■ WHAT TO PRODUCE
Pictures stay out of the copy. Transcribe exactly the lines from the line with "Task: Click the countdown progress bar" through the final line of the records.

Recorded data
────────

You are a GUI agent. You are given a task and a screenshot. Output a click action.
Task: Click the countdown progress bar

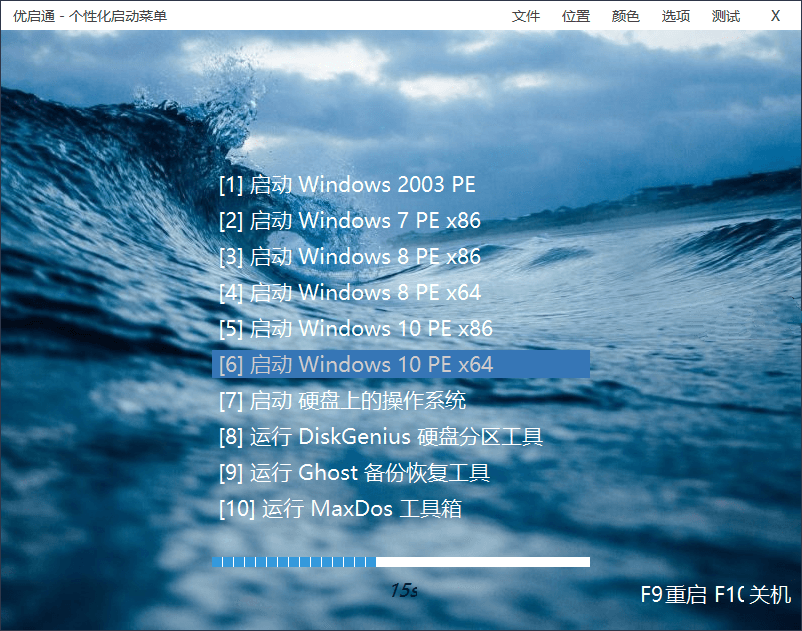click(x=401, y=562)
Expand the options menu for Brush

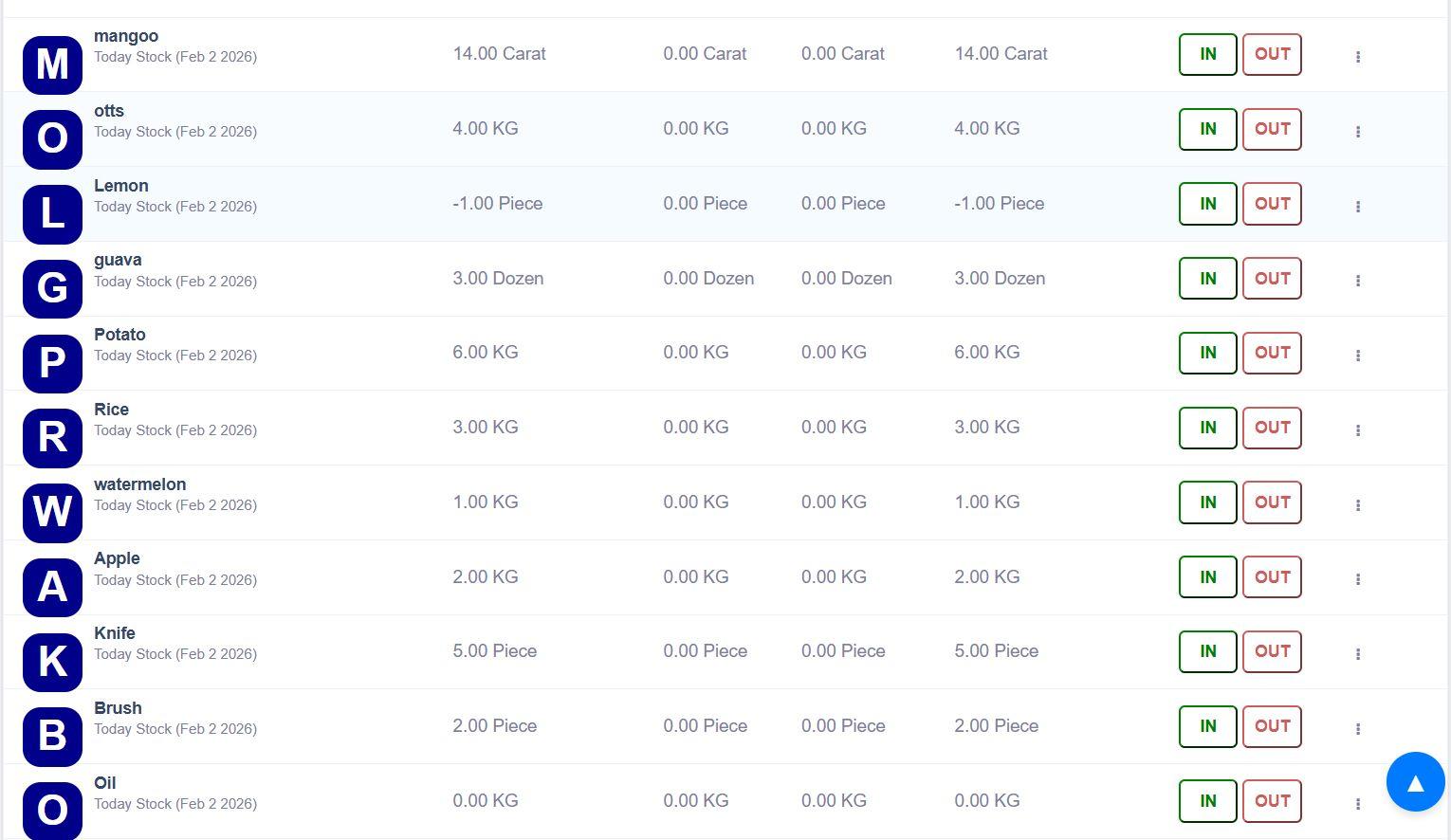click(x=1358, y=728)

────────

■ TASK ANSWER
Task: Click the countdown progress bar

click(x=401, y=562)
Expand the options menu for Brush

click(x=1358, y=728)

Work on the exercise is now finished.